Andrée Putman Retrospective, Paris
Everything – almost – is black and white in Andrée Putman’s world. Known as la reine du damier (the queen of the checkerboard), the grande dame of French design has installed her signature monochrome graphics on everything from the Concorde’s interiors to the Morgans Hotel in New York, with which she invented the boutique hotel concept. Yet her long and varied career, which spans over 50 years, is not as clear-cut as her designs.
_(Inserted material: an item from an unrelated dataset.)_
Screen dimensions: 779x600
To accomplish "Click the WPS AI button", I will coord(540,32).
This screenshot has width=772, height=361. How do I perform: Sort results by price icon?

Opening today in the Hôtel de Ville de Paris, a new retrospective exhibition – the first to be held in France – helps clarify the various unexpected moves in Putman’s extraordinary eclectic career. It showcases examples of her work – including reconstitutions of the interiors of the Concorde and the famed Morgans Hotel bathroom – and features a work-in-progress section that shows the creative process behind Putman’s designs for the house of French philosopher Bernard Henri Levy. Designs that have particularly inspired her, such as Robert Mallet-Stevens’ 1930s steel chair, are also on display.
Born in Paris in 1925, Putman was destined by her musician mother to become a concert pianist. Luckily for the French design world, it all came to a stop when a professor told the young Andr ée: ‘You are very talented, but we will only know in ten years if you are a great composer.’ For Putman, that was it. She abandoned her musical career, and moved from the ‘reign of the ear’ to ‘the kingdom of the eye’.
Putman grew up in a very artistic family, and married art critic and publisher Jacques Putman. She was deeply influenced by artist friends such as Pierre Alechinsky, Yves Klein, Niki de Saint Phalle and Alberto Giacometti – all of which are paid homage to in the exhibition. ‘I feel much closer to artists than to designers,’ she explains. ‘I have a slightly different attitude, because actually this was all a bit of an accident.’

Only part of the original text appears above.